Incubare la piastra su uno scuotitore per 10 minuti prima di misurare l'assorbimento a 517 nanometri utilizzando un lettore di piastre. Per il test AP, i pozzetti corrispondenti al controllo bianco, al controllo positivo e alle concentrazioni altamente citotossiche delle sostanze chimiche in esame hanno mostrato un colore blu e una bassa fluorescenza che indicano l'assenza o una riduzione delle cellule vitali. Al contrario, i pozzetti corrispondenti a basse concentrazioni citotossiche della sostanza chimica in esame e al controllo negativo contenenti un elevato numero di cellule vitali hanno convertito la resazurina in resorufin rosa con fluorescenza più elevata.
Per il test NR, le concentrazioni altamente citotossiche delle sostanze chimiche in esame e il controllo positivo sono trasparenti o rosa pallido con bassa assorbanza, mentre i pozzetti contenenti cellule vitali che conservano il colorante NR hanno mostrato un colore rosa scuro e un'elevata assorbanza. Allo stesso modo, per il test MTT, i pozzetti senza cellule vitali sono trasparenti, mentre quelli contenenti cellule vitali trasformano MTT in formazan di colore viola. Sulla base delle percentuali di vitalità cellulare calcolate, la concentrazione massima di inibitori o valore IC50 è stata stimata per le diverse sostanze chimiche in esame nelle linee cellulari ZFL e ZEM2S.

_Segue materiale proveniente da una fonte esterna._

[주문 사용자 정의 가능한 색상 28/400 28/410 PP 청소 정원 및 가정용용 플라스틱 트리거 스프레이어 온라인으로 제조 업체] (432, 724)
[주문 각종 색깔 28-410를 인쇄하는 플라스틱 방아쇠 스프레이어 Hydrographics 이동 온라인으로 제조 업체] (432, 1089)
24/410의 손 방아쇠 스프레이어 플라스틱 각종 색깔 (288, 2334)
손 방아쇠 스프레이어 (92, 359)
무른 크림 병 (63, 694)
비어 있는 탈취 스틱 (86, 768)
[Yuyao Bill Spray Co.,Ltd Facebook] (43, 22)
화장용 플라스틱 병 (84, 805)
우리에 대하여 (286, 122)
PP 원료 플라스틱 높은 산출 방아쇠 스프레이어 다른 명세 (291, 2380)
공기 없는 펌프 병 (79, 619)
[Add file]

Non è stata osservata alcuna differenza significativa nella vitalità cellulare per le colture con e senza FBS, indicando l'idoneità dei terreni di coltura privati di FBS per il periodo di esposizione chimica di 24 ore. I test MTT e NR non hanno mostrato alcun effetto significativo della variazione delle concentrazioni di DMSO dallo 0,1% all'1% sulla vitalità cellulare, indicando che queste linee cellulari supportano l'uso di DMSO come solvente fino all'1%Prestare particolare attenzione durante la manipolazione delle cellule placcate per evitare l'autodistacco durante l'intera procedura e preparare con cura la soluzione di lavoro rosso neutro per evitare qualsiasi precipitazione del colorante. Questa procedura può essere applicata a studi che affrontano diversi aspetti degli effetti chimici sui pesci utilizzando modelli in vitro e contribuire al progresso di studi di ecotossicità basati su animali.